Textausschnitt:
Außenminister Heiko Maas eröffnet die Ausstellung Erinnerung bewahren im Auswärtigen Amt

Außenminister Heiko Maas eröffnet die Ausstellung „Erinnerung bewahren“ im Auswärtigen Amt, © Thomas Trutschel/photothek.net

28.08.2019 - Rede

Iwanopil ist ein typisch ukrainischer Ort. Eine ländliche Postkartenidylle: Bunte Häuser, Gemüsegärten, ein kleiner See - eingebettet in grüne Felder und Hügel.

Wer Fotos sieht, der kann sich auch heute noch gut vorstellen, wie Iwanopil im Sommer 1941 ausgesehen haben muss. Vor 78 Jahren, als mit den deutschen Besatzern das Grauen in den Ort gekommen ist.

Auch insofern ist Iwanopil typisch für die Ukraine. Im Mai 1942 ermordeten deutsche Soldaten dort mehr als 800 Kinder, Frauen und Männer. Aus einem einzigen Grund: sie waren Juden.

Nur wenige Tage später wurden zwischen 40 und 80 Roma ermordet.

Als kleiner Junge hat Deonszij Sovynskyi dieses grausame Massaker beobachtet. Obwohl es lebensgefährlich war, auf die Straße zu gehen, kletterte er mit anderen Jungen aus Neugier auf die Akazien einer Baumschule. Von dort sah er genau, was damals am Seeufer geschah:

Wie die Menschen weinten und um ihr Leben flehten.

Anweisungen und Vorgaben:
Kopiere aus dem Textausschnitt oben zur Ausstellung „Erinnerung bewahren“ wortgetreu die Stelle von „Außenminister Heiko Maas eröffnet die Ausstellung „Erinnerung“ bis „Ort gekommen ist.“.

Gezeigte Datensätze:

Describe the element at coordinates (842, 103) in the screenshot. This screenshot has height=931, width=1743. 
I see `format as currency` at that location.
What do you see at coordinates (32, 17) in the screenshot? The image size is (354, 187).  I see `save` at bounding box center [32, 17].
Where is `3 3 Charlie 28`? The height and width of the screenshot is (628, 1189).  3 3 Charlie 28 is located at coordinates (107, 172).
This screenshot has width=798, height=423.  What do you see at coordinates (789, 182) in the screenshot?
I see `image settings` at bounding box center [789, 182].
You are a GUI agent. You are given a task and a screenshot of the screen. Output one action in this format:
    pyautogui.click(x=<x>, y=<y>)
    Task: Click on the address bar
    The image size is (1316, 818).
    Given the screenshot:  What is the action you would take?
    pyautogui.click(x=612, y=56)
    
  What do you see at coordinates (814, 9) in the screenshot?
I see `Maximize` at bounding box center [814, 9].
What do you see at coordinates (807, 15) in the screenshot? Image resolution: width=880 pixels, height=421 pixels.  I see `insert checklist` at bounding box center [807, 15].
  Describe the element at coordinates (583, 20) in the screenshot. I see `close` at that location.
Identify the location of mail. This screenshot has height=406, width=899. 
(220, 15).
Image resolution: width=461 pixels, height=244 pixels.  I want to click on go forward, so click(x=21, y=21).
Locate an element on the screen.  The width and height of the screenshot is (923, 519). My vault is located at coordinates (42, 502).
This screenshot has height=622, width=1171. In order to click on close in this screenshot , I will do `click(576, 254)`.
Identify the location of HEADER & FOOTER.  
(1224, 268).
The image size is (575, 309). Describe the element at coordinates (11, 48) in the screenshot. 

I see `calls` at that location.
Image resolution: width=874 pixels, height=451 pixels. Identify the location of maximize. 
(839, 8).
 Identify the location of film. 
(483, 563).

Erledigte Aufgabe:
Außenminister Heiko Maas eröffnet die Ausstellung „Erinnerung bewahren“ im Auswärtigen Amt, © Thomas Trutschel/photothek.net

28.08.2019 - Rede

Iwanopil ist ein typisch ukrainischer Ort. Eine ländliche Postkartenidylle: Bunte Häuser, Gemüsegärten, ein kleiner See - eingebettet in grüne Felder und Hügel.

Wer Fotos sieht, der kann sich auch heute noch gut vorstellen, wie Iwanopil im Sommer 1941 ausgesehen haben muss. Vor 78 Jahren, als mit den deutschen Besatzern das Grauen in den Ort gekommen ist.